Rechtbank Gelderland oordeelt dat X er niet in is geslaagd te bewijzen dat het niet aan hem te wijten is dat het vermogen van de vennootschappen ontoereikend is voor het voldoen van de VPB. Volgens de rechtbank is X dan ook terecht aansprakelijk gesteld voor de belastingschulden.
Belanghebbende, X, houdt samen met zijn moeder en broer aandelen in de vennootschappen A bv en B bv, die recreatieparken exploiteren. De recreatieparken worden in 2008 verkocht voor € 4,6 mln. De aandelen in A bv en B bv worden in 2011 overgedragen aan een stichting, waarbij X, zijn moeder en broer niet betrokken zijn. A bv en B bv voeren in hun VPB-aangiften 2008 een HIR op. De inspecteur is echter van mening dat geen HIR kan worden gevormd, en corrigeert de aangiften. Omdat de aanslagen onbetaald blijven, stelt de ontvanger X, zijn moeder en zijn broer aansprakelijk voor de belastingschulden.

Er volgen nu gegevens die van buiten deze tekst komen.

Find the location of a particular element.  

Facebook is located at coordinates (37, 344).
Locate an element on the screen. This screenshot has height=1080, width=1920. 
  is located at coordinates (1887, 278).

Rechtbank Gelderland oordeelt dat X er niet in is geslaagd te bewijzen dat het niet aan hem is te wijten dat het vermogen van de vennootschappen ontoereikend is voor het voldoen van de VPB. Volgens de rechtbank is disculpatie dan ook niet aan de orde. De rechtbank verwerpt vervolgens onder andere de stelling van X dat de inspecteur niet voortvarend genoeg heeft gehandeld. Volgens de rechtbank was verhaal op A bv en B bv al mogelijk in de loop van 2009, maar zeker eind 2011 illusoir. Vervolgens wijst de rechtbank er op dat veruit het grootste deel van de belastingschuld, door de correctie van de HIR, pas daarna is vastgesteld. X is dan volgens de rechtbank niet in zijn belangen geschaad.